Cronaca

Scampia, campo rom: incendi e sversamenti senza sosta

Inutili sono state le denunce, gli interventi e le prime azioni di sgombero del campo rom di Scampia: la situazione resta critica. Dopo l’allontanamento di decine di nuclei familiari tra l’Agosto ed il Settembre 2017, gli sversamenti e gli incendi sono continuati senza sosta. All’esterno dell’area delle baracche, nonostante i sopralluoghi dei rappresentanti dell’VIII Municipalità, dell’Asl e della Regione, tutto è rimasto come prima e le montagne di rifiuti continuano a crescere.

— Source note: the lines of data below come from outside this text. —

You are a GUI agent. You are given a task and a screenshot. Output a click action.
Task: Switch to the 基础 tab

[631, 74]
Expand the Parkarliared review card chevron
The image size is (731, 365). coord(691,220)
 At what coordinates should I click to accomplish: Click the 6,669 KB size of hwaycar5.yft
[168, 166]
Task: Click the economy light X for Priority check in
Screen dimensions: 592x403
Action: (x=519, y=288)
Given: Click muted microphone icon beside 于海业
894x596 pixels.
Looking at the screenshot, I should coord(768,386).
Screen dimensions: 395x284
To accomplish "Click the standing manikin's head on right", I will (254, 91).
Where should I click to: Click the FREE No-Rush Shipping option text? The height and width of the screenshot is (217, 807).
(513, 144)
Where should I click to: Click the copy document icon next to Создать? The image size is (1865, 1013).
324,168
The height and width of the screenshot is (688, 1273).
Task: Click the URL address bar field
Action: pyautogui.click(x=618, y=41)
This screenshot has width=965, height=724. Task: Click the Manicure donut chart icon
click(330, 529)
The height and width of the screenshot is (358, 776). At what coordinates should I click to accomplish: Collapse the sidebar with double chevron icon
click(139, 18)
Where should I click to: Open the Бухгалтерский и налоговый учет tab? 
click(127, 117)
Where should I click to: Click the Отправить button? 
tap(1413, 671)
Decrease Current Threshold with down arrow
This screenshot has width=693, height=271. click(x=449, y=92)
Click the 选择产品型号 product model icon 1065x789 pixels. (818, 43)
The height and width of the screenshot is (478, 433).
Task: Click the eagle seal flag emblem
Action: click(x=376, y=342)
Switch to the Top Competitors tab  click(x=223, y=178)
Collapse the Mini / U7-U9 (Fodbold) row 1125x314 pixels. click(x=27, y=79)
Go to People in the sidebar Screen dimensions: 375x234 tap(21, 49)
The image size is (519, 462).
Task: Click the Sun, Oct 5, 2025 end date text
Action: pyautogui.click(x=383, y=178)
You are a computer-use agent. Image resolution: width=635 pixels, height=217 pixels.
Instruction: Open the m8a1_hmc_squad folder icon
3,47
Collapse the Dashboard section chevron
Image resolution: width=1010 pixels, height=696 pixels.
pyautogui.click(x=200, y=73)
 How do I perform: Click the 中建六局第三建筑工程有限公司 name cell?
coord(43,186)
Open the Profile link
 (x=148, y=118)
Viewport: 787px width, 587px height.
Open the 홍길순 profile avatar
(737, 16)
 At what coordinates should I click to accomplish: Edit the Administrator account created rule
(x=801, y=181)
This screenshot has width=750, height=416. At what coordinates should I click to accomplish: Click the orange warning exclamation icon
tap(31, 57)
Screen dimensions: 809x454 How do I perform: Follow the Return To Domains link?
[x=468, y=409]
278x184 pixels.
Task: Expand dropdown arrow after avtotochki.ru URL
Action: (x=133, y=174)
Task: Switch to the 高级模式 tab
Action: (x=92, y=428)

Emergenza sversamenti e incendi nel campo rom di Scampia

Dopo l’allontanamento di decine di nuclei familiari tra l’Agosto ed il Settembre 2017, gli sversamenti e gli incendi nel campo rom di Scampia sono continuati senza sosta. All’esterno dell’area delle baracche, nonostante i sopralluoghi dei rappresentanti dell’VIII Municipalità, dell’Asl e della Regione, tutto è rimasto come prima e le montagne di rifiuti continuano a crescere.
Attualmente quattro trincee di approfondimento sono state realizzate negli spazi interni del campo, dalle squadre del’Arpac che in sinergia con la Sma Campania continua la caratterizzazione dei primi rifiuti raccolti. Ma non basta.
I roghi si vengono appiccati ad intervalli regolari, come ricordano il presidente dell’VIII Municipalità Apostolos Paipais ed il suo vice Salvatore Passaro, che adesso intendono chiedere l’intervento del comune su Viale della Resistenza e su via Cupa Perillo.

«Vogliamo capire come intende muoversi l’amministrazione centrale perché quelle strade sono degli sversatoi a cielo aperto. In queste ore faremo partire una nota ufficiale in cui chiediamo un incontro con il comune per discutere della situazione. Poi sarà la volta dei sindaci di tutta l’area nord di Napoli con cui intendiamo dialogare per cercare la soluzione migliore alla problematica sversamenti che ci vede tutti coinvolti. Ognuno di deve fare la sua parte anche in accordo con la Regione Campania che ci sta supportando in questa prima fase di azione, utile alla bonifica ed alla riapertura degli assi viari chiusi da decenni ed ancora occupati dai rifiuti».